### SUPPLIED INFORMATION:

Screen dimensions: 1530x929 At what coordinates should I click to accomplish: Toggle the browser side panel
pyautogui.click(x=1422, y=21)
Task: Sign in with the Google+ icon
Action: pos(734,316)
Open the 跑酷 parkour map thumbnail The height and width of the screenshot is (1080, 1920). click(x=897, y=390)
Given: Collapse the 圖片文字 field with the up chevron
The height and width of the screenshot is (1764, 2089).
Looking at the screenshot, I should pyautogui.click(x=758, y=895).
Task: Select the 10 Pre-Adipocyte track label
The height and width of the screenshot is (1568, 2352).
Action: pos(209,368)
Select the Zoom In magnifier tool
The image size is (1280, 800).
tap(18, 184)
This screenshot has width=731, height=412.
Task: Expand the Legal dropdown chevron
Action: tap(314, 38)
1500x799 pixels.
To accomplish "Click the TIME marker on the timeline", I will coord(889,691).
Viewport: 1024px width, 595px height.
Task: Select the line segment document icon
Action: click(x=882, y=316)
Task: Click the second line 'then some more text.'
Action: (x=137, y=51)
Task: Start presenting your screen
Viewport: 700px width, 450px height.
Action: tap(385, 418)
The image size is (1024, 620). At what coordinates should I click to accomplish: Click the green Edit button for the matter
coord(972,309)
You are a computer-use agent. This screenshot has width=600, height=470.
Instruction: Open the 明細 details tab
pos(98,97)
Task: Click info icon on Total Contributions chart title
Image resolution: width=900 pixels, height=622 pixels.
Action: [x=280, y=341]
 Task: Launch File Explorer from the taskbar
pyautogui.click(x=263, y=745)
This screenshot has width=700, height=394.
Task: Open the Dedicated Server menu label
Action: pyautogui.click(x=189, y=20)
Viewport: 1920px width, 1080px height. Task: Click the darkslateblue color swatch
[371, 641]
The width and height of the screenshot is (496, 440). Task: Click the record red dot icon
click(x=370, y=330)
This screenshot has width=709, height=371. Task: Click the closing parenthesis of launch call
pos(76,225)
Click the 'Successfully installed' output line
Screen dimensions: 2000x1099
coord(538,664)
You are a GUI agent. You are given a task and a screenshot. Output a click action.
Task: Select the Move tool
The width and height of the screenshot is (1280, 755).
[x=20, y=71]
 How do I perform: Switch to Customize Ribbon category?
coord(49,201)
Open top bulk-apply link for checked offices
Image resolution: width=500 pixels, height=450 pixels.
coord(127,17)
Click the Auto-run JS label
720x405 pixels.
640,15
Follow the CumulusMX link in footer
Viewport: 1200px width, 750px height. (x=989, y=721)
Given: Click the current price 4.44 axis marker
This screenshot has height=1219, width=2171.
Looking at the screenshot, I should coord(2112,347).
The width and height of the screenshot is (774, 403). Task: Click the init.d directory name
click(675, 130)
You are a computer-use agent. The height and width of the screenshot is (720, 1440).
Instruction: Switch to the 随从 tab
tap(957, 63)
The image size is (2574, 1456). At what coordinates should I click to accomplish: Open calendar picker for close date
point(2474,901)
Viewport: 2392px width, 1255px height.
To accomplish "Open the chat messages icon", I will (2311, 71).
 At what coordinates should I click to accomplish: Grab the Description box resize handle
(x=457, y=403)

### PROBLEM DESCRIPTION:
Render every line of the records above as a JSON list of strings, one string per line, leaving out any blank lines.

### RESPONSE TO THIS TASK:
[
  "Screen dimensions: 1530x929 At what coordinates should I click to accomplish: Toggle the browser side panel",
  "pyautogui.click(x=1422, y=21)",
  "Task: Sign in with the Google+ icon",
  "Action: pos(734,316)",
  "Open the 跑酷 parkour map thumbnail The height and width of the screenshot is (1080, 1920). click(x=897, y=390)",
  "Given: Collapse the 圖片文字 field with the up chevron",
  "The height and width of the screenshot is (1764, 2089).",
  "Looking at the screenshot, I should pyautogui.click(x=758, y=895).",
  "Task: Select the 10 Pre-Adipocyte track label",
  "The height and width of the screenshot is (1568, 2352).",
  "Action: pos(209,368)",
  "Select the Zoom In magnifier tool",
  "The image size is (1280, 800).",
  "tap(18, 184)",
  "This screenshot has width=731, height=412.",
  "Task: Expand the Legal dropdown chevron",
  "Action: tap(314, 38)",
  "1500x799 pixels.",
  "To accomplish \"Click the TIME marker on the timeline\", I will coord(889,691).",
  "Viewport: 1024px width, 595px height.",
  "Task: Select the line segment document icon",
  "Action: click(x=882, y=316)",
  "Task: Click the second line 'then some more text.'",
  "Action: (x=137, y=51)",
  "Task: Start presenting your screen",
  "Viewport: 700px width, 450px height.",
  "Action: tap(385, 418)",
  "The image size is (1024, 620). At what coordinates should I click to accomplish: Click the green Edit button for the matter",
  "coord(972,309)",
  "You are a computer-use agent. This screenshot has width=600, height=470.",
  "Instruction: Open the 明細 details tab",
  "pos(98,97)",
  "Task: Click info icon on Total Contributions chart title",
  "Image resolution: width=900 pixels, height=622 pixels.",
  "Action: [x=280, y=341]",
  " Task: Launch File Explorer from the taskbar",
  "pyautogui.click(x=263, y=745)",
  "This screenshot has width=700, height=394.",
  "Task: Open the Dedicated Server menu label",
  "Action: pyautogui.click(x=189, y=20)",
  "Viewport: 1920px width, 1080px height. Task: Click the darkslateblue color swatch",
  "[371, 641]",
  "The width and height of the screenshot is (496, 440). Task: Click the record red dot icon",
  "click(x=370, y=330)",
  "This screenshot has width=709, height=371. Task: Click the closing parenthesis of launch call",
  "pos(76,225)",
  "Click the 'Successfully installed' output line",
  "Screen dimensions: 2000x1099",
  "coord(538,664)",
  "You are a GUI agent. You are given a task and a screenshot. Output a click action.",
  "Task: Select the Move tool",
  "The width and height of the screenshot is (1280, 755).",
  "[x=20, y=71]",
  " How do I perform: Switch to Customize Ribbon category?",
  "coord(49,201)",
  "Open top bulk-apply link for checked offices",
  "Image resolution: width=500 pixels, height=450 pixels.",
  "coord(127,17)",
  "Click the Auto-run JS label",
  "720x405 pixels.",
  "640,15",
  "Follow the CumulusMX link in footer",
  "Viewport: 1200px width, 750px height. (x=989, y=721)",
  "Given: Click the current price 4.44 axis marker",
  "This screenshot has height=1219, width=2171.",
  "Looking at the screenshot, I should coord(2112,347).",
  "The width and height of the screenshot is (774, 403). Task: Click the init.d directory name",
  "click(675, 130)",
  "You are a computer-use agent. The height and width of the screenshot is (720, 1440).",
  "Instruction: Switch to the 随从 tab",
  "tap(957, 63)",
  "The image size is (2574, 1456). At what coordinates should I click to accomplish: Open calendar picker for close date",
  "point(2474,901)",
  "Viewport: 2392px width, 1255px height.",
  "To accomplish \"Open the chat messages icon\", I will (2311, 71).",
  " At what coordinates should I click to accomplish: Grab the Description box resize handle",
  "(x=457, y=403)"
]